EXTRACTED TEXT →
----------------

High-pressure experiments solve seismic riddle

High-pressure experiments solve seismic riddle. The lab experiments have shown why seismic waves propagate at different speeds in the Earth's mantle.

Seismic waves propagate over and through the entire globe. From the velocities and deflections of the quake waves, conclusions can be drawn about the nature of the Earth's crust and interior. But some peculiarities have so far puzzled researchers – one of them now seems to have been solved: lab experiments have shown why seismic waves propagate at different speeds in the Earth's mantle. Researchers led by Julia Immor of the Bavarian Geoinstitute at the University of Bayreuth report on this in the journal Nature. Sergio Speziale of the GFZ German Research Centre for Geosciences was involved in the high-pressure experiments.  

Crucial to the anomalies in the propagation speed of the waves is a mineral called davemaoite, which until recently was only predicted theoretically and not actually detected until 2021. This mineral, made of calcium and silicon oxide (CaSiO3), forms at a depth of several hundred kilometers under extremely high pressure and at nearly a thousand degrees Celsius. The researchers recreated these conditions using a diamond anvil cell and a graphite furnace just a few millimeters in size and shone a light through the glowing hot sample at the German Electron Synchrotron DESY. It turned out that davemaoite suddenly became very soft.

----------------

WRITTEN INSTRUCTION 1 → According to the article on the seismic riddle, in what year was the mineral davemaoite first actually detected?

SUPPLIED MATERIAL →

----------------

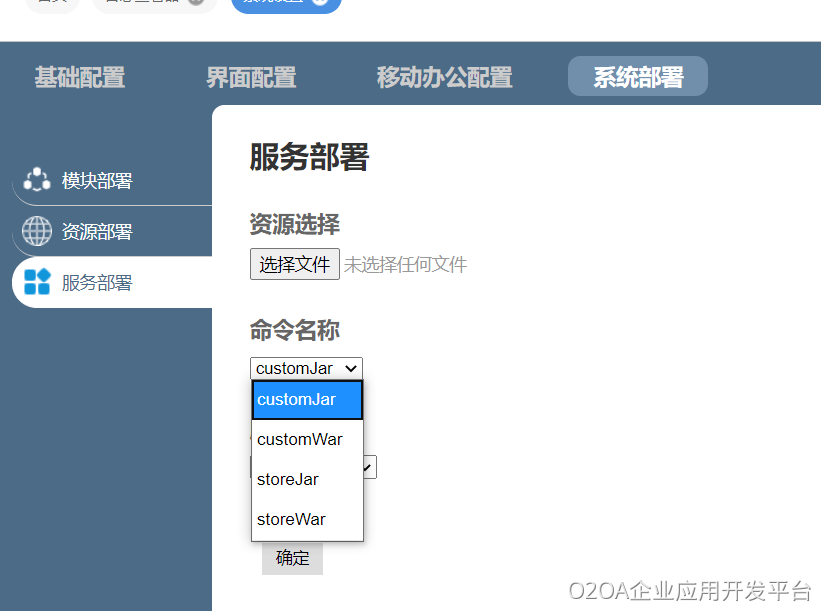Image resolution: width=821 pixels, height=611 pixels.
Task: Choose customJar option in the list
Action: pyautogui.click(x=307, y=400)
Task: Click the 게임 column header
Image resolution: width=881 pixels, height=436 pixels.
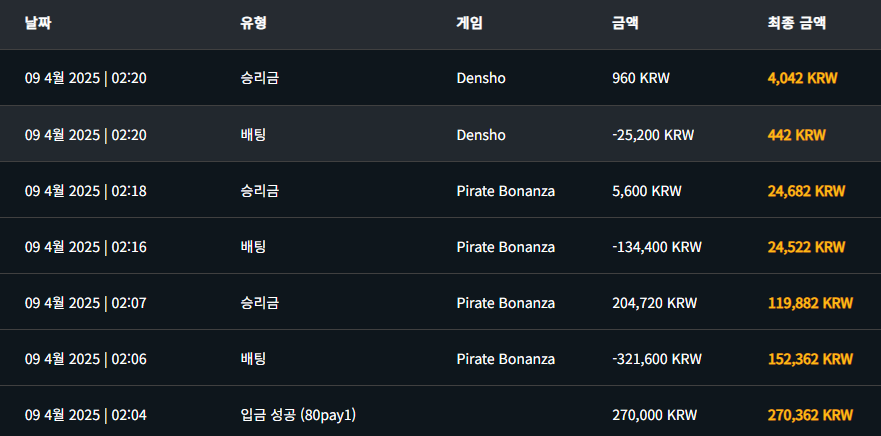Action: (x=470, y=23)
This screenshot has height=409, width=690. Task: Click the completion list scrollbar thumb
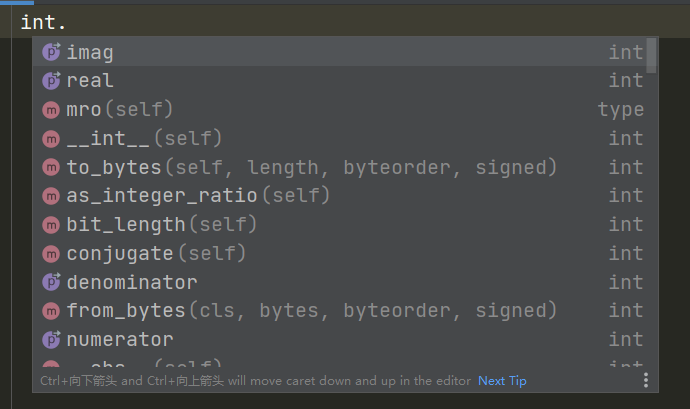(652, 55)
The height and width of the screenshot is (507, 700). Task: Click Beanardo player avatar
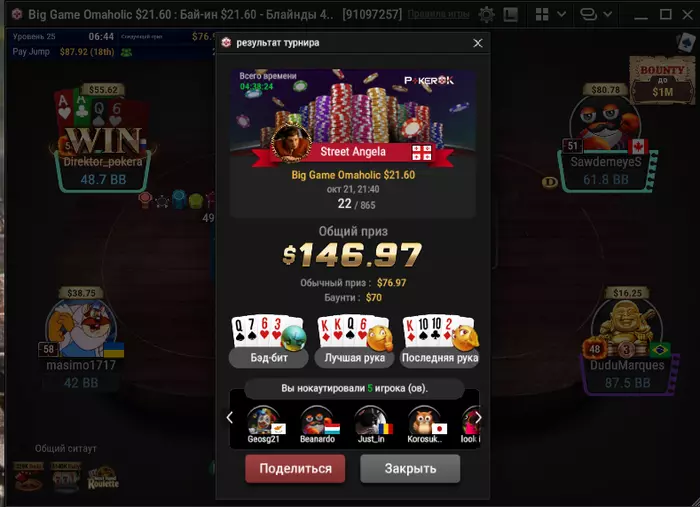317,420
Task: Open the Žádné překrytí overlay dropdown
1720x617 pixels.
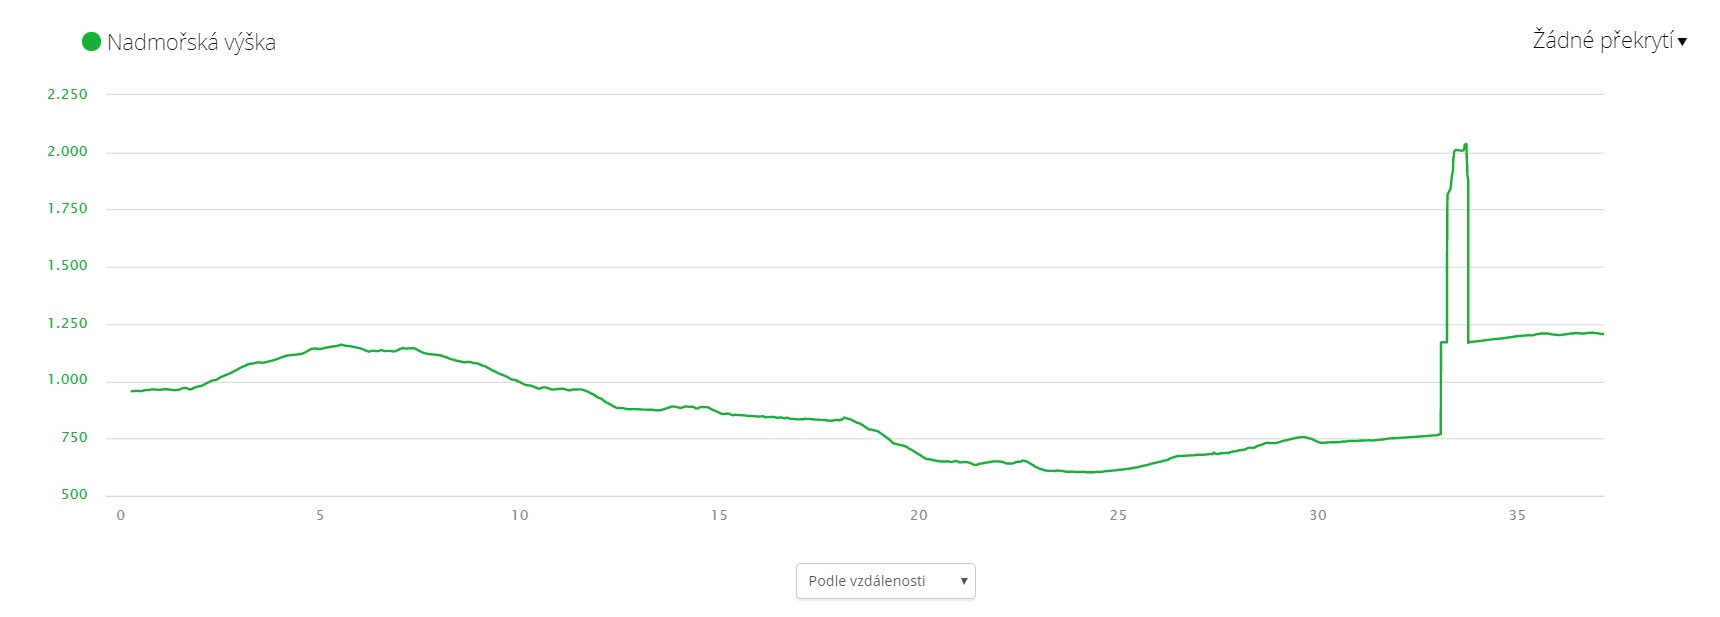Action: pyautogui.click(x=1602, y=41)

----------------

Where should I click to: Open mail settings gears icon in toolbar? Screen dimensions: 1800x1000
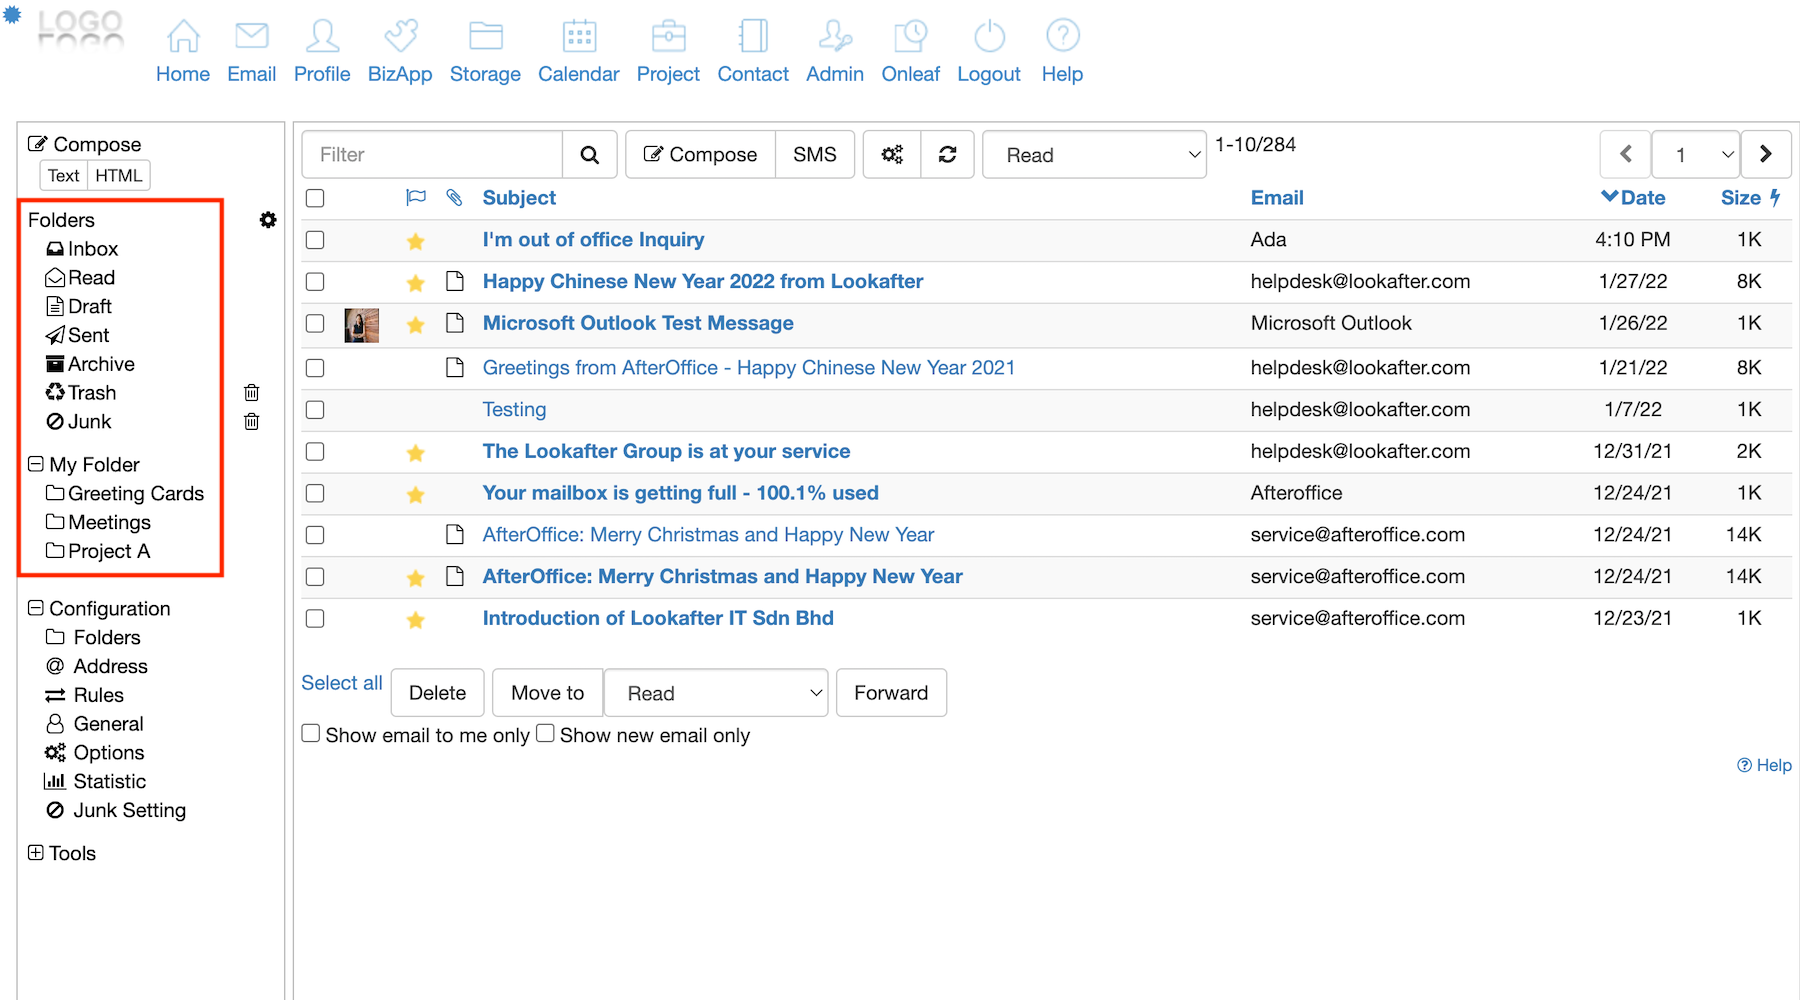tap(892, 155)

----------------

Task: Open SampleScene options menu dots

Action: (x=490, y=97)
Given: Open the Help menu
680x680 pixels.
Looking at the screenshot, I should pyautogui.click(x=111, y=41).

----------------

WRITTEN INSTRUCTION 2 → Reproduce the stretch of the records from the line that contains "The height and" through the line that contains "Action: pyautogui.click(x=1602, y=41)", omitting the pictures.

COMPLETE RESPONSE 1 → 2021

COMPLETE RESPONSE 2 →
The height and width of the screenshot is (507, 700). Task: Click Beanardo player avatar
317,420
Task: Open the Žádné překrytí overlay dropdown
1720x617 pixels.
Action: pyautogui.click(x=1602, y=41)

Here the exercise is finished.